Abstract

The acknowledgment of juristic disagreement (ᶜilm al-ikhtilāf) as an independent field of Islamic law by Western historians of Fiqh and Uṣūl is over a century and a half old. Yet, there is still much ambiguity and confusion about this legal subarea, its history, its theories and methods, and its place in the emergence and development of Islamic law. This paper provides a critical reading of modern Western studies of ᶜilm al-ikhtilāf. It analyzes the ways in which Western scholars have conceived of this sub-science and visits key unresolved issues with a focus on the conceptual and methodological undertaking of ᶜilm al-ikhtilāf.
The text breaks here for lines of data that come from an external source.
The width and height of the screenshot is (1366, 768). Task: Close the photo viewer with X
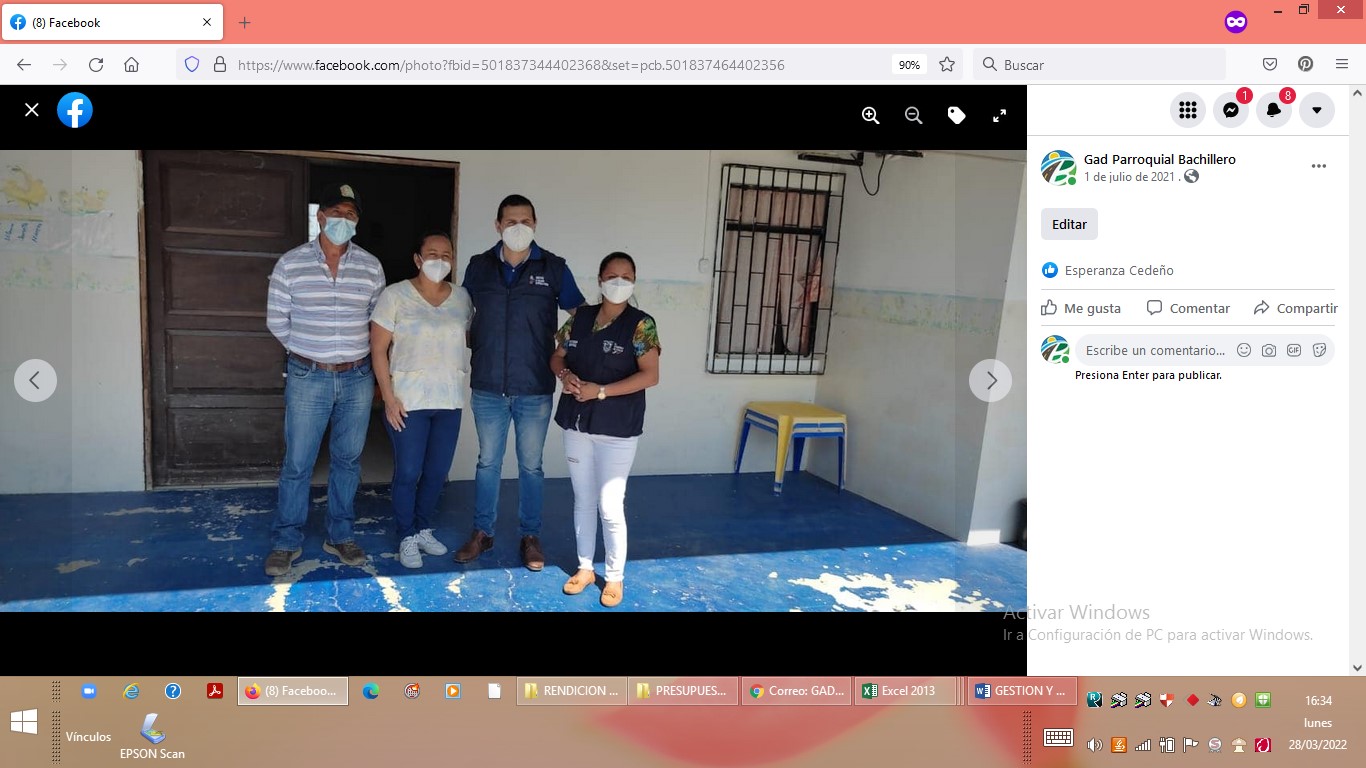(x=32, y=110)
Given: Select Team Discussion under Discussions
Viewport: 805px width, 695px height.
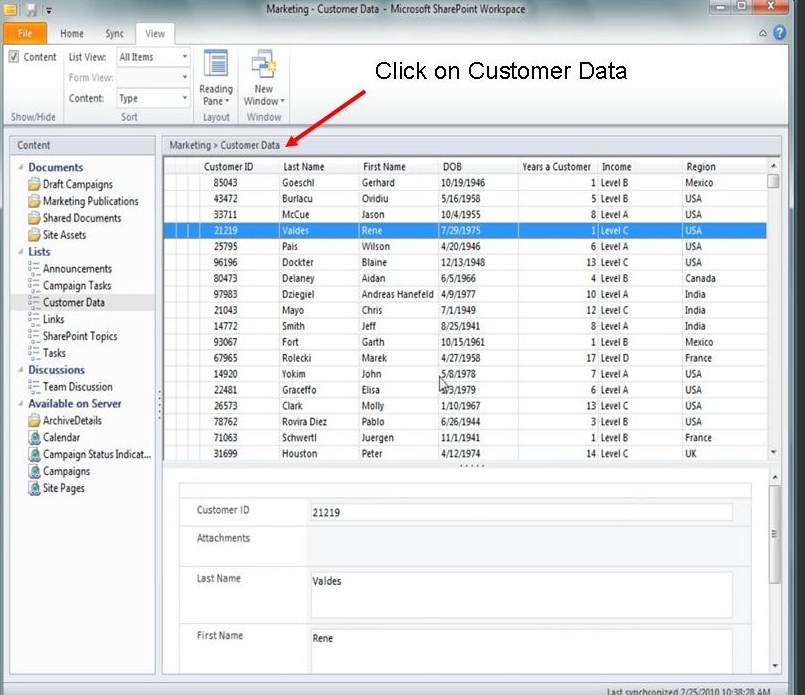Looking at the screenshot, I should click(78, 386).
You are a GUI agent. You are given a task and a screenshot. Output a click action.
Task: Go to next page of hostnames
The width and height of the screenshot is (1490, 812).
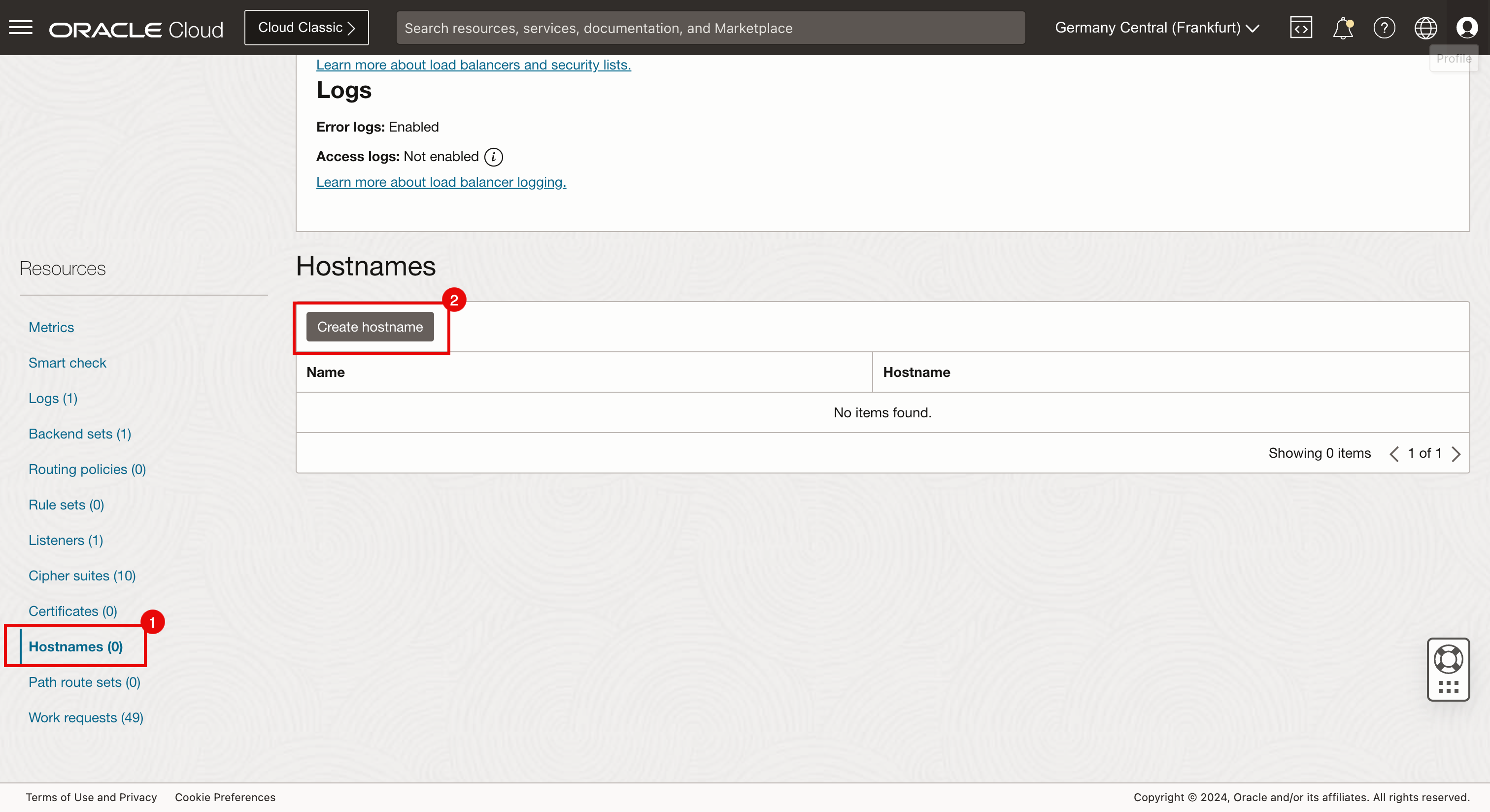pos(1456,454)
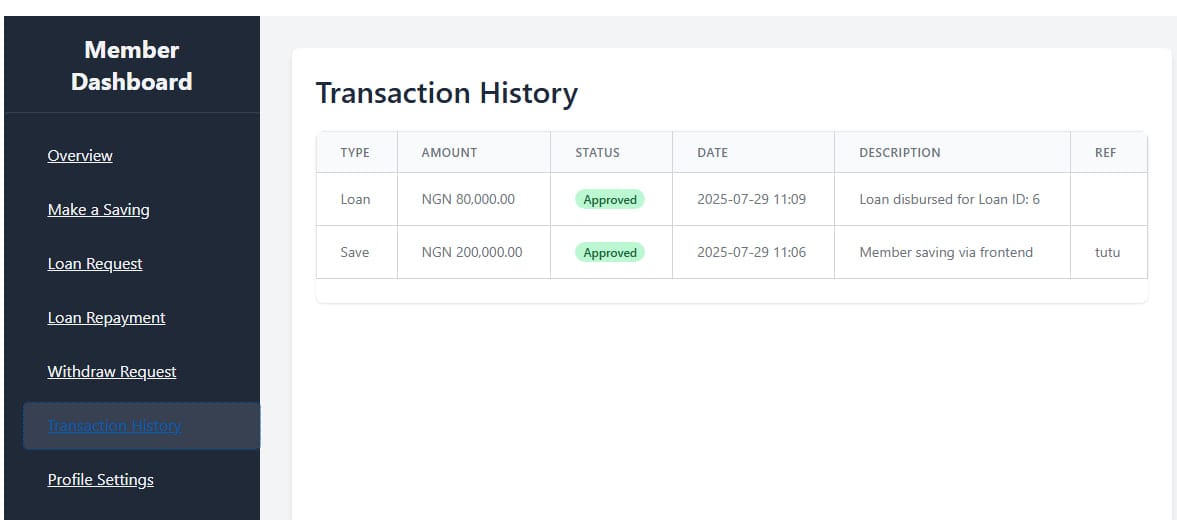Open Profile Settings link
1177x520 pixels.
click(100, 480)
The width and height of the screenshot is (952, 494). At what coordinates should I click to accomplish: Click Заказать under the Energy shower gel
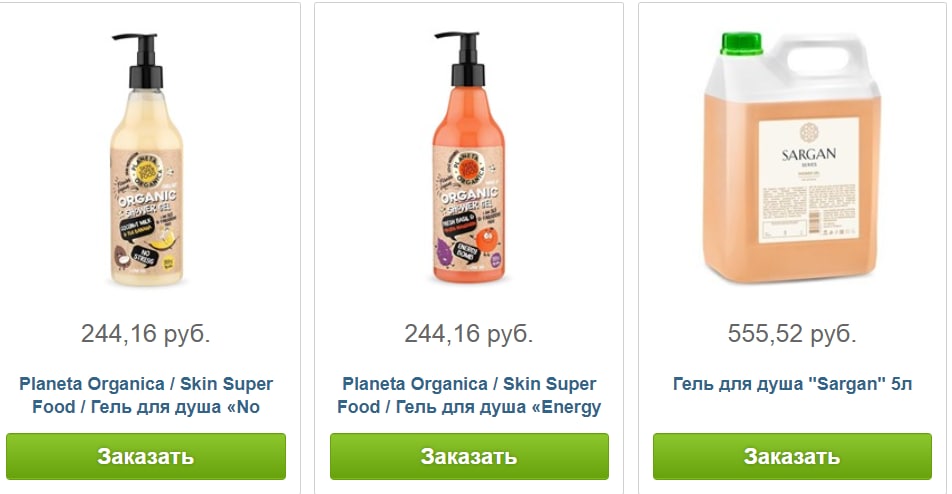pos(469,456)
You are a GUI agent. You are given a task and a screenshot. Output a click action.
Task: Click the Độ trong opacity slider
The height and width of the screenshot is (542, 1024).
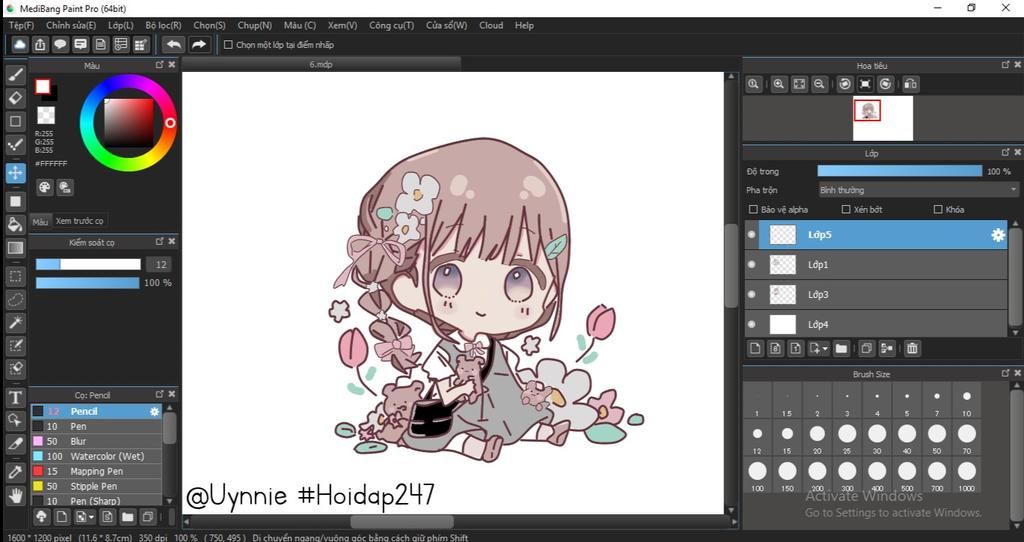pyautogui.click(x=899, y=171)
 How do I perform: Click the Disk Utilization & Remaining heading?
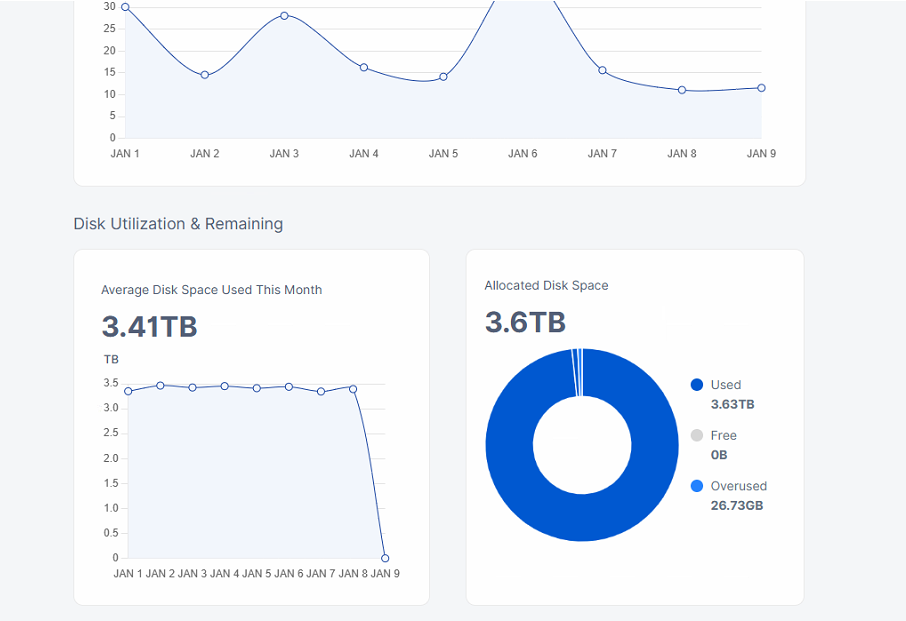pos(178,224)
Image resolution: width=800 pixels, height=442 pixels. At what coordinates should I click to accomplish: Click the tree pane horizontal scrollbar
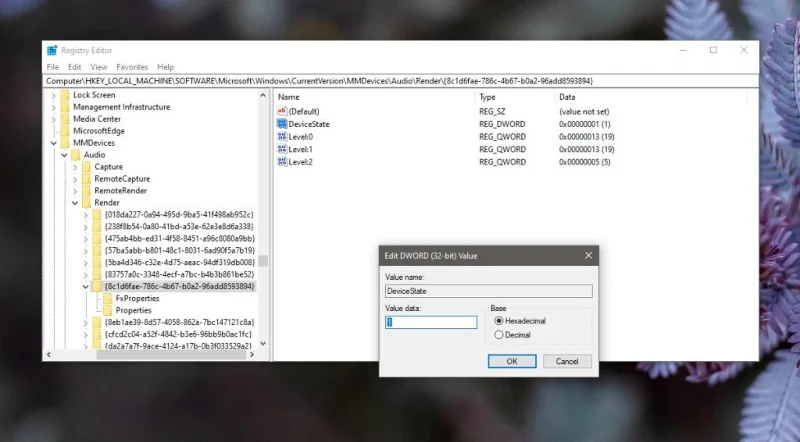tap(151, 354)
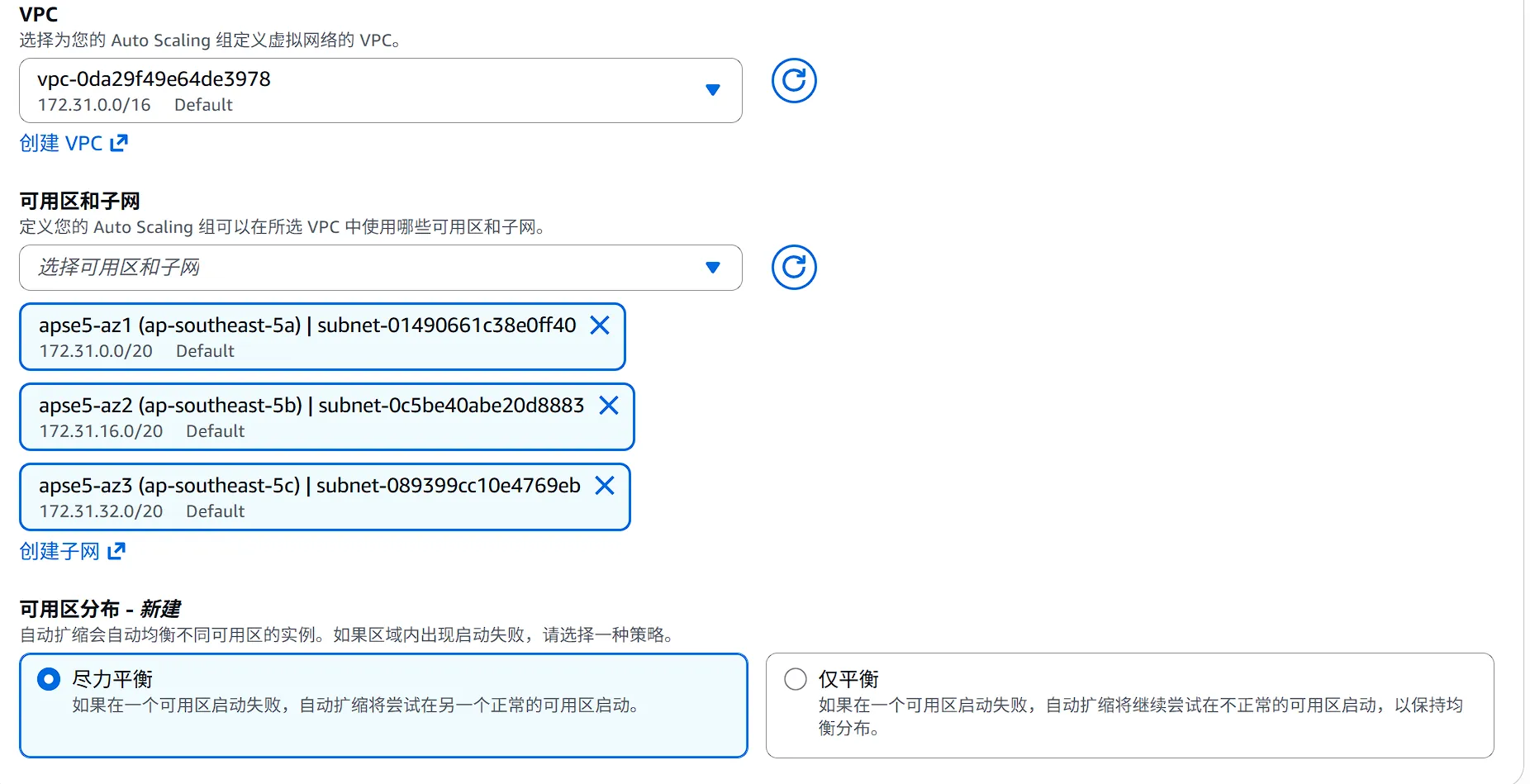Open the 创建子网 link

(x=59, y=551)
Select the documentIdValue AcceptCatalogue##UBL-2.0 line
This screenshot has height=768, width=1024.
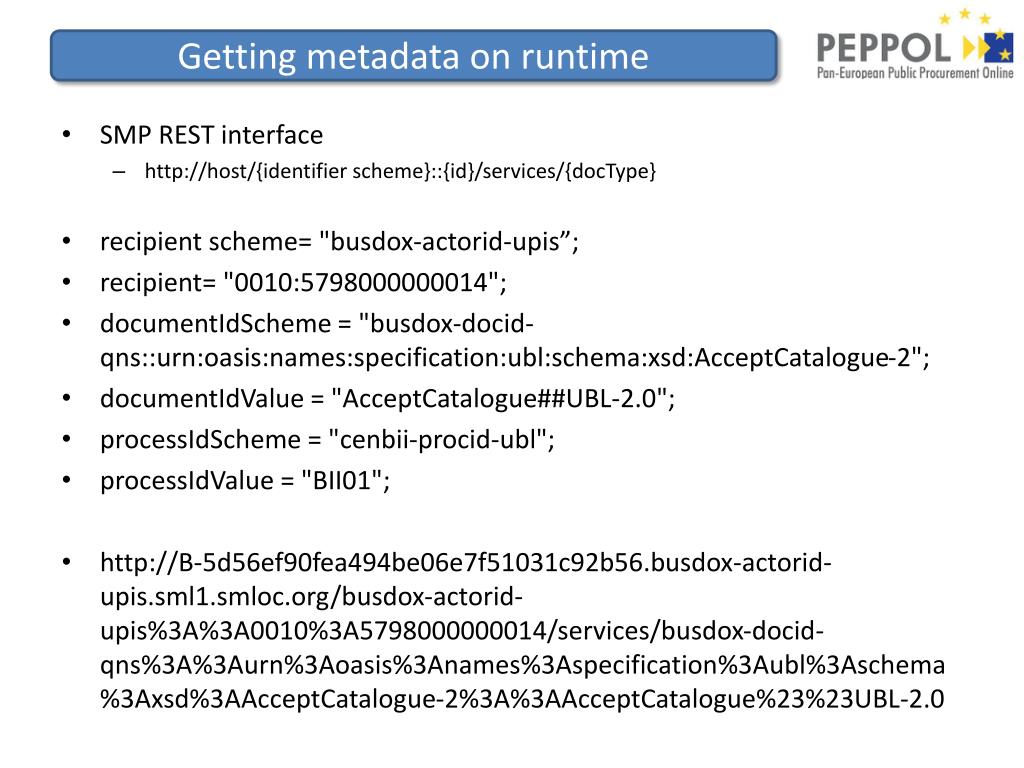pos(387,399)
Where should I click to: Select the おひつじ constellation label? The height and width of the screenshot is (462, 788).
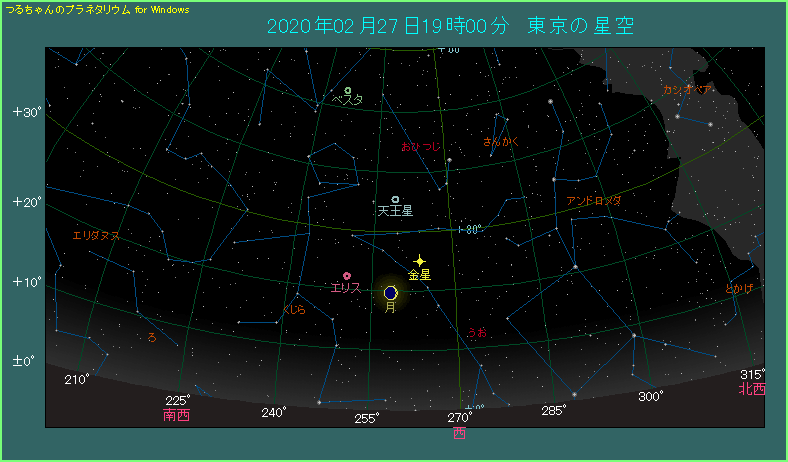[x=419, y=147]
Through its critical reading of modern Western studies of ᶜilm al-ikhtilāf, this paper mends two gaps in the examined scholarship: the conceptual confusion of the concepts of ‘ikhtilāf’ and ‘khilāf’ on the one hand, and the confusion of the genres of “ikhtilāf fiqhī” (juristic disagreement) and “jadal fiqhī” (juristic dialectics) on the other. The methodology employed in this study comprises a comprehensive and interdisciplinary approach, which bridges the realms of pre-modern and modern sources. It hinges on a meticulous analysis of both Muslim and Western studies of Islamic law, deliberately interweaving these two dimensions to provide a more holistic and nuanced perspective on the questions undertaken within this research. After close examination, it is observed that key distinctions made with regard to the science of ᶜilm al-ikhtilāf, such as between the concepts of ‘khilāf’ and ‘ikhtilāf’, are a modern invention that has no lexical precedent. According to this study, distinction is to be made between Fiqh-based, practical disagreements and Uṣūl-based, theoretical disagreements. This study contributes the first source reading of Western scholarship on the science of juristic disagreement. In addition, classifying ᶜilm al-ikhtilāf in terms of practical (Fiqh-based) and theoretical (Uṣūl-based) studies is an original reading.